Jahrzehntelang wurden die Sozialdemokraten vom gebührenfinanzierten Rotfunk hofiert und mit Glaceehandschuhen angefasst. Egal wie wenig durchdacht, dumm und inferior ihre Ideen, Aussagen Vorschläge und Entscheidungen auch waren, der ORF hat stets versucht, sie in ein möglichst gutes Licht zu rücken.

Man stelle sich vor, der aktuelle Wiener Bürgermeister wäre ein Freiheitlicher. Der ORF würde die unzähligen Skandale, das Krankenhaus Nord, der explodierende Schuldenstand, der lockere Umgang mit der Mindestsicherung oder die über Jahre ignorierten Zustände in den Islamkindergärten, medial rauf und runter spielen.  Täglich würde er - zu Recht – auf die blaue Stadtregierung einprügeln. Weil aber für all diese Skandale und Schlampereien eine rotgrüne Regierungsmannschaft verantwortlich zeichnet, werden sie verharmlost, relativiert und kleingehalten.

Rote und grüne Politiker lebten jahrzehntelang in einer journalistischen Komfortzone.  Während FPÖ-Politiker stets mit rollenden Augen, demonstrativ zur Schau gestellter Abneigung, Schaum vor dem Mund und Nazi-Keule in der Hand interviewt oder besser verhört wurden, konnten sich SPÖ- und Grün-Politiker stets sicher sein, vom ORF nicht mit kritischen oder unangenehmen Fragen belästigt zu werden. Ja, der ORF - und viele andere einschlägige Medien -  haben das Leben linker Politiker angenehm gestaltet und versüßt: Mediale Dauerpräsenz, Unterstützung bei Wahlkämpfen und der Umsetzung von Zielen und Forderungen, großzügiges Augenzudrücken bei Verfehlungen und Skandalen und – ganz wichtig – die Dauer-Hetze gegen die politische Konkurrenz. Herrlich, waren das Zeiten. Die Sommergespräche des vergangenen Jahres sind diesbezüglich noch in lebhafter Erinnerung.
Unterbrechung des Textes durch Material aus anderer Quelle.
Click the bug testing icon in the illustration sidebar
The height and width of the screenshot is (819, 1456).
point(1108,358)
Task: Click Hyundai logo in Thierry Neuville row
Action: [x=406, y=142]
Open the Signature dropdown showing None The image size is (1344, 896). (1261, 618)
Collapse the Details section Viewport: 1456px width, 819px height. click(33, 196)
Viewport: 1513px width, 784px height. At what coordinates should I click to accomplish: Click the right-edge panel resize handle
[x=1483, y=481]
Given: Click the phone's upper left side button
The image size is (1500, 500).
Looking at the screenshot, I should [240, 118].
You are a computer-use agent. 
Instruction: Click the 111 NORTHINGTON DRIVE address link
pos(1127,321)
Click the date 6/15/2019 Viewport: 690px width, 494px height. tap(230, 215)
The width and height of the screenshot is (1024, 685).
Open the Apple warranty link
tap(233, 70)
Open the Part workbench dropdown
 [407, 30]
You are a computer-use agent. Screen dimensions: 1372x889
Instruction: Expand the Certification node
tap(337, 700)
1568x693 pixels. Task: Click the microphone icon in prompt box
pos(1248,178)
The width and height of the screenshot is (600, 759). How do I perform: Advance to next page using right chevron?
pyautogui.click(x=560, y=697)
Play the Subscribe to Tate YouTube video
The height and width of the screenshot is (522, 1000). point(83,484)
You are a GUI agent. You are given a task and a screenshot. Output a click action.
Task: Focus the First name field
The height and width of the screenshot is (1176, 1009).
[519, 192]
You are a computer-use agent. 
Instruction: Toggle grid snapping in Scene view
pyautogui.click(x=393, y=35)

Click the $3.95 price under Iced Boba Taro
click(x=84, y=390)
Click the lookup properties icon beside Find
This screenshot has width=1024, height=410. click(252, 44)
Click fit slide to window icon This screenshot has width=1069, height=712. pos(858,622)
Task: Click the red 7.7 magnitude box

Die Machtverhältnisse haben sich - trotz all dieser Hilfestellungen - verschoben: Die SPÖ sitzt orientierungs- und de facto führungslos auf der Oppositionsbank, die Grünen kämpfen ums politische und finanzielle Überleben und Peter „Grapschi“ Pilz will nach seiner politischen Schaffenspause zwar wieder zurück in den Nationalrat, aber keiner seiner Partei-Statisten zeigt große Lust, sich vom parlamentarischen Futtertrog vertreiben zu lassen. Das heißt zwar nicht, dass der ORF nun umschwenken und beide politischen Lager, seine linken Gesinnungsfreunde und seine politischen Feinde, journalistisch fair behandeln würde. Weit gefehlt, aber rote und grüne Politiker müssen sich nun Kritik, wenn auch nur in homöopathischen Dosen, ab und zu gefallen lassen.

Bereits dieses leichte Gegenlüftchen hat Eva Glawschnig dazu bewogen, das Handtuch zu werfen. Die von linken Journalisten, also praktisch allen Journalisten, stets hofierte Grünen-Chefin war nichts anderes als Grünpropaganda gewohnt, selbst mit der  ohnehin harmlosen und weichgespülten Kritik an ihrer Politik und Person war sie völlig überfordert. Es ist so, als würde man gut gefütterte und gepflegte Zoo-Tiere in die freie Wildbahn entlassen.

Ein wunderbares Beispiel dafür ist auch das Interview mit SPÖ-Chef Christian Kern im Ö1-Mittagsjournal. Der Ex-Kanzler, der seine gesamte bisherige Karriere im geschützten SPÖ-Umfeld gemacht hat, strauchelt bei jeder harmlosen Nachfrage, verstrickt sich in Widersprüche und versucht sich mit seinen abgedroschenen Phrasen durchzuschummeln.  Den Vorwurf der Ausländerfeindlichkeit versucht Kern mit einem Zitat von Karl Marx (Wer ihm das wohl rausgesucht hat? Heinzi Fischer?) zu kontern! Wenn die Aura des Erfolgs verflogen ist und man keine Substanz hat, bleibt eben nur eine leere Hülle zurück. Vermutlich hat man mittlerweile auch beim ORF erkannt, dass eine für den Rotfunk so wichtige Rückkehr der SPÖ auf die Regierungsbank, mit Kern nicht zu schaffen sein wird.